Input for SCC model creation
Sufficient-component cause (SCC) models consist of component causes, which are grouped to sufficient causes. Sufficient causes are minimally sufficient for the outcome of interest to occur, i.e., if only one of the component causes included is missing, the outcome does not occur (at least not via this sufficient cause).
The main modeling task when creating SCC models is therefore to specify, which component causes belong into the same sufficient cause. Since SCC models are causal models, these specifications need to be based on knowledge regarding the mechanisms of outcome occurrence and not statistical knowledge, i.e., based on the mechanisms of outcome occurrence it needs to be specified how component causes are connected with each other and with the outcome.
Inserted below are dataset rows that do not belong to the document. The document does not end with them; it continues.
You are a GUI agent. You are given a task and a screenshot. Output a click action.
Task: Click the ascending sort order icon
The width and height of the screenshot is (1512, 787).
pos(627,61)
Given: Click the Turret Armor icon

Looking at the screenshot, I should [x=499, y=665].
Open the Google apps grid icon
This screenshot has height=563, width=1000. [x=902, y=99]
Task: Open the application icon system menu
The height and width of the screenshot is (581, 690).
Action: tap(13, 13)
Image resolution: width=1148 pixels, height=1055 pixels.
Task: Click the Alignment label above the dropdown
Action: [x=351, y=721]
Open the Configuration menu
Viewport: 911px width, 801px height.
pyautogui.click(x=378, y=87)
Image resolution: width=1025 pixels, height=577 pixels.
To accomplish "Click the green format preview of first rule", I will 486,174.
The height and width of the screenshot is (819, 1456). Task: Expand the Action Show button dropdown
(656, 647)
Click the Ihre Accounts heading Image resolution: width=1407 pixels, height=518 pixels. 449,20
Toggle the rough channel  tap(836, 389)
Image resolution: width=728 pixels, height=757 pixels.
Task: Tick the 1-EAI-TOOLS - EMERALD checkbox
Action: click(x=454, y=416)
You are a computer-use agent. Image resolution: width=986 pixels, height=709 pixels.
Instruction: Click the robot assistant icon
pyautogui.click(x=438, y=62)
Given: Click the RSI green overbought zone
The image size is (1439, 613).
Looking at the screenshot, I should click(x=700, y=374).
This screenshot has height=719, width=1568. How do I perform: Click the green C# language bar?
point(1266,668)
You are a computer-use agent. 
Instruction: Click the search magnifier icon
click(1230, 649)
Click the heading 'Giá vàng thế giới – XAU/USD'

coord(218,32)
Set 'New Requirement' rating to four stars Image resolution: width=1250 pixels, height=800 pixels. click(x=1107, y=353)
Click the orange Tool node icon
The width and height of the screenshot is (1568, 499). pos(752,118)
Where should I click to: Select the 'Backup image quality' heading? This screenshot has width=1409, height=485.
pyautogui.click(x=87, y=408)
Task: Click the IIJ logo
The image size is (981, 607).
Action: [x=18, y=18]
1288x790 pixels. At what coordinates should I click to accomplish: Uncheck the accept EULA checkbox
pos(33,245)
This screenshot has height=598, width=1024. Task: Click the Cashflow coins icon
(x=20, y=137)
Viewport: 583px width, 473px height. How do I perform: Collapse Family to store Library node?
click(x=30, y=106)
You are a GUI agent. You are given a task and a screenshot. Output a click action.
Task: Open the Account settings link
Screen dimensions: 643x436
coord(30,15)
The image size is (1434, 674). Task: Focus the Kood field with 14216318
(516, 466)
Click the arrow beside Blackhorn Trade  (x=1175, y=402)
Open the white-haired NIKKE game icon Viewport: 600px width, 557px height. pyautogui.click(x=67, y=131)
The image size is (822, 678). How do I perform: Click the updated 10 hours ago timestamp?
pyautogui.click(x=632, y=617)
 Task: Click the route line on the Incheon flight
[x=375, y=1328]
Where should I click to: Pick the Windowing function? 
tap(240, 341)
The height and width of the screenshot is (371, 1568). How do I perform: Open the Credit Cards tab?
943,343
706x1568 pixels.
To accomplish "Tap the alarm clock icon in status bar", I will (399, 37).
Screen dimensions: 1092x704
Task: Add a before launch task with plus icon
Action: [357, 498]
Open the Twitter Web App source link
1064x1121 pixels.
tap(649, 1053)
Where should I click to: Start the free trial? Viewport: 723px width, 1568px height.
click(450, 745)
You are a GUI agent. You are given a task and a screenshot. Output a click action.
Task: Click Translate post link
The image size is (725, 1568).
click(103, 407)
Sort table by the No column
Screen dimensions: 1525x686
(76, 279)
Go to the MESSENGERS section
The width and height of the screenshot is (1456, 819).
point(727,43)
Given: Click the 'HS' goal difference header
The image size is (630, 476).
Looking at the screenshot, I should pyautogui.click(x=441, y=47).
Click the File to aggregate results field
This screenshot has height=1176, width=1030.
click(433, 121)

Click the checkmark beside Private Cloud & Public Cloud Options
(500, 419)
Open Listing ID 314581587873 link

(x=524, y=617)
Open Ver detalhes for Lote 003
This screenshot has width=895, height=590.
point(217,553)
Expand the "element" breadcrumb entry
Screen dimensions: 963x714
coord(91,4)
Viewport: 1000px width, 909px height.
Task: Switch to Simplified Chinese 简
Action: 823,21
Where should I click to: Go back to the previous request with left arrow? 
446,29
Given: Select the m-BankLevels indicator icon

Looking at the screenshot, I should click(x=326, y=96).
Because sufficient causes are minimally sufficient, it is necessary
to also describe minimally sufficient mechanisms that connect them. For
this reason, the complex net of mechanisms leading to outcome occurrence
needs to be split into small parts. These small parts are called
steps in epicmodel
. Component causes are
linked with each other and the outcome of interest by
chaining these steps together.
Step structure
Steps have a pre-defined structure to facilitate
chaining. The developed structure tries to strike the balance between
flexible and user-friendly step specification and automated SCC model
creation. The structure used in epicmodel
is basically an
IF-THEN structure. Steps consists of 3 parts:
- IF condition
- IFNOT condition
- THEN statement
THEN statements
THEN statements are the core building block of steps. They describe what happens, e.g., Cell A releases cytokine B, Exposure to C, D moves to E, etc. In order to facilitate chaining of steps, THEN statements also follow a pre-defined structure. This makes it possible to automatically create ID and description for THEN statements. IDs are then used for chaining. As steps are built from THEN statements, this structure also enables automated creation of step IDs and descriptions.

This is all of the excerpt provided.